** START OF Recorded data **
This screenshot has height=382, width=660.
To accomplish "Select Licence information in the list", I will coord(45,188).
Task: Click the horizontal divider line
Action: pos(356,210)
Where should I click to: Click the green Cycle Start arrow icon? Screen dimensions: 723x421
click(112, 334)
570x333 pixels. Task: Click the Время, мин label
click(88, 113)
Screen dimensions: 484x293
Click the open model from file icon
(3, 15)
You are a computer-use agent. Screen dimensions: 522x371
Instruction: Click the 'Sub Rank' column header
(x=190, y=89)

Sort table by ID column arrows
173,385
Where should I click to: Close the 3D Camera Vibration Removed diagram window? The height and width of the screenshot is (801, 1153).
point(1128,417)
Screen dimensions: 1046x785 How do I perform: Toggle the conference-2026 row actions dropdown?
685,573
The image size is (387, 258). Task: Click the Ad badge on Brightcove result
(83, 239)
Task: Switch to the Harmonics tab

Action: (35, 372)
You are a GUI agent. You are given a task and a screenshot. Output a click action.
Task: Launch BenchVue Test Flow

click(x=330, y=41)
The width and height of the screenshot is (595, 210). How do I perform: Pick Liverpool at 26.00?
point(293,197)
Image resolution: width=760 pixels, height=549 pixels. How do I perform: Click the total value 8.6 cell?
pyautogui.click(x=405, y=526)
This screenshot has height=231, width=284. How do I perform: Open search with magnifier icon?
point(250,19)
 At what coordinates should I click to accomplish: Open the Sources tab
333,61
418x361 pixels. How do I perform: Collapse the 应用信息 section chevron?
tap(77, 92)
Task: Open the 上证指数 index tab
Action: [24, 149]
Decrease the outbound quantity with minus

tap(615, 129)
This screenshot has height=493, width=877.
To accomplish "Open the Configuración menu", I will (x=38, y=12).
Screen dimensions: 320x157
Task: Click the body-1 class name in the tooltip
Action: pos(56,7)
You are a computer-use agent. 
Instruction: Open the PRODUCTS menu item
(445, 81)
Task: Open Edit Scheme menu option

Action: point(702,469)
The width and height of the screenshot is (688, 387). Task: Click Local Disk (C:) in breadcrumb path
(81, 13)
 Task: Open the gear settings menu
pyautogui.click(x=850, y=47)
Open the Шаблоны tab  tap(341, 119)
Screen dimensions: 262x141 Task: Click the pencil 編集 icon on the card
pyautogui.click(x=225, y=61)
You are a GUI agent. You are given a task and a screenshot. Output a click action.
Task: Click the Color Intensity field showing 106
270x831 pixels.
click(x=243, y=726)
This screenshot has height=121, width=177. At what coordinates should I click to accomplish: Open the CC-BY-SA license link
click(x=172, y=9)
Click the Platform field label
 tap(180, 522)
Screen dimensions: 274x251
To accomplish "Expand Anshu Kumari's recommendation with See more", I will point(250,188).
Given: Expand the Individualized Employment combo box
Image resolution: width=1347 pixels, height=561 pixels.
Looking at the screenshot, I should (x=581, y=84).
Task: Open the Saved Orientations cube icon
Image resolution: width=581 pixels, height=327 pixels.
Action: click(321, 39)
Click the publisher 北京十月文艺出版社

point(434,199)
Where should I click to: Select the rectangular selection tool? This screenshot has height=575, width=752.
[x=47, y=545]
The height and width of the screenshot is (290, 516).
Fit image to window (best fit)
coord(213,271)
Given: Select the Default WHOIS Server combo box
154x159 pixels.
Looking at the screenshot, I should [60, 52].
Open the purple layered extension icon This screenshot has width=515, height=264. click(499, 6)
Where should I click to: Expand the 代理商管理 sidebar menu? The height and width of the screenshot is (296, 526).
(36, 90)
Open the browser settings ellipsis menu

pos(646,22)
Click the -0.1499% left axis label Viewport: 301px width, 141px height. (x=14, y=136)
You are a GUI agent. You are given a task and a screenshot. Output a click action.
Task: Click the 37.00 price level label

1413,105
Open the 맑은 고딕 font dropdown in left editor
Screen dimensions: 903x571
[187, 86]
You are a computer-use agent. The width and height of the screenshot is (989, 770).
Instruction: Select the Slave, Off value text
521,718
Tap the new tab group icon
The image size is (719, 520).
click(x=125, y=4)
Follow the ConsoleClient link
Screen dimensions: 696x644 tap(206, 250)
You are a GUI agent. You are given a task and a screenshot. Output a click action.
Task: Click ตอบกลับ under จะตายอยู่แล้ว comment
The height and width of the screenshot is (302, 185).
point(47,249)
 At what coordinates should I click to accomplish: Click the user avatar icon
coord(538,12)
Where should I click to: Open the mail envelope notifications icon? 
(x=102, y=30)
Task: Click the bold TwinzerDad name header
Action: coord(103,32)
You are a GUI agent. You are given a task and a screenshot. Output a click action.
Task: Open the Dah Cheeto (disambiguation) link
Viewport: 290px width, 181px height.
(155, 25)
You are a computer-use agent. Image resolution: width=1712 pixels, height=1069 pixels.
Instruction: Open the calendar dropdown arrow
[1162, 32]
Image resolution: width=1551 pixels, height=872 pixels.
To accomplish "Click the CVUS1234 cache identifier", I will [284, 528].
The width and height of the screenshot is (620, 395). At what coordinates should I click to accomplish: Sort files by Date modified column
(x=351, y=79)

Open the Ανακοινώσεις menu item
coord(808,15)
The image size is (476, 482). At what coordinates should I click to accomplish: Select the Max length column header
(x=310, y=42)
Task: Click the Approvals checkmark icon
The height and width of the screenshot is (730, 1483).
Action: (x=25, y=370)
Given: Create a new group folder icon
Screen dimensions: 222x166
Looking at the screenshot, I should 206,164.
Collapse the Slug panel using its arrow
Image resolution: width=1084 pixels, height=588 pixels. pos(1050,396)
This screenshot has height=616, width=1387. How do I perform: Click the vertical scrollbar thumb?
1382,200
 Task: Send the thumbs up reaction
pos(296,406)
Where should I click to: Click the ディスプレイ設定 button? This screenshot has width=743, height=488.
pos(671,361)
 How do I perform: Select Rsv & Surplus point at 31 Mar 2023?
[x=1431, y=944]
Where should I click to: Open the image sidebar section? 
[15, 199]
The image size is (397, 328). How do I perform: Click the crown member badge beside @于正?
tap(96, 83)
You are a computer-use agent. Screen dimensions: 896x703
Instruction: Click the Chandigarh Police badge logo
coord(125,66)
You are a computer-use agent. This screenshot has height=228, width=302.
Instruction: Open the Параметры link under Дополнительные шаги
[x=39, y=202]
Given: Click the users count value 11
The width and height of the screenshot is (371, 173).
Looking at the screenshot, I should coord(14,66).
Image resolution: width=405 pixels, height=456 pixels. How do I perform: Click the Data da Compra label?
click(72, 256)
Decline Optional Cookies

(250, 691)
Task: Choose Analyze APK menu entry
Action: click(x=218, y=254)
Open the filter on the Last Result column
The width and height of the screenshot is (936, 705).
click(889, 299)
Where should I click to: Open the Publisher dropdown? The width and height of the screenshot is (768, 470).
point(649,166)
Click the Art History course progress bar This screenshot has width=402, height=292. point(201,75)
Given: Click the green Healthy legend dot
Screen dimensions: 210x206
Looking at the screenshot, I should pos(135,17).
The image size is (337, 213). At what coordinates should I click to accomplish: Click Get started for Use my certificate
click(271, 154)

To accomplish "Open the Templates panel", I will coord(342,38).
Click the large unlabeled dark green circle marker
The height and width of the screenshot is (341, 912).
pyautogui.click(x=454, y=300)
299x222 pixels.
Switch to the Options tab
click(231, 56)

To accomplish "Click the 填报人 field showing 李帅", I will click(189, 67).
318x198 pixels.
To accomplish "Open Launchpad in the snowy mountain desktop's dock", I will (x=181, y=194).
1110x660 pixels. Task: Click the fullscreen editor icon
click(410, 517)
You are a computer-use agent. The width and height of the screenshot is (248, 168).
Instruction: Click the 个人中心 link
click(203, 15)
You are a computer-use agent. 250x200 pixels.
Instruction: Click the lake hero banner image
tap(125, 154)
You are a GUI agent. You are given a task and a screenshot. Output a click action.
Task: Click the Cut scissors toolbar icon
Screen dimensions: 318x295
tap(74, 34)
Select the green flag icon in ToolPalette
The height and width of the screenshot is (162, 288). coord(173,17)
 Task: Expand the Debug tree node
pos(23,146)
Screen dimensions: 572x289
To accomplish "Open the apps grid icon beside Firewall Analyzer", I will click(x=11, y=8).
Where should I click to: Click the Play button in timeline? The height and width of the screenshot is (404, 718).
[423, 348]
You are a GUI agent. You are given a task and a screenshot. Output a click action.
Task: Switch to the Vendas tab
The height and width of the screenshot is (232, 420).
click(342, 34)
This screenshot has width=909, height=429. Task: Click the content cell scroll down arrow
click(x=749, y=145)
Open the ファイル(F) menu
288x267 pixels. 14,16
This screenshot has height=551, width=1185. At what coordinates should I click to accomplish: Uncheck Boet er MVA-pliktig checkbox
** END OF Recorded data **
Exercise directions: Format the entries from the line with "Where should I click to: Open the Publisher" up to and including the line with "click(271, 154)" as a JSON list of strings, with one string per line and any blank lines omitted.

Problem solution:
[
  "Where should I click to: Open the Publisher dropdown? The width and height of the screenshot is (768, 470).",
  "point(649,166)",
  "Click the Art History course progress bar This screenshot has width=402, height=292. point(201,75)",
  "Given: Click the green Healthy legend dot",
  "Screen dimensions: 210x206",
  "Looking at the screenshot, I should pos(135,17).",
  "The image size is (337, 213). At what coordinates should I click to accomplish: Click Get started for Use my certificate",
  "click(271, 154)"
]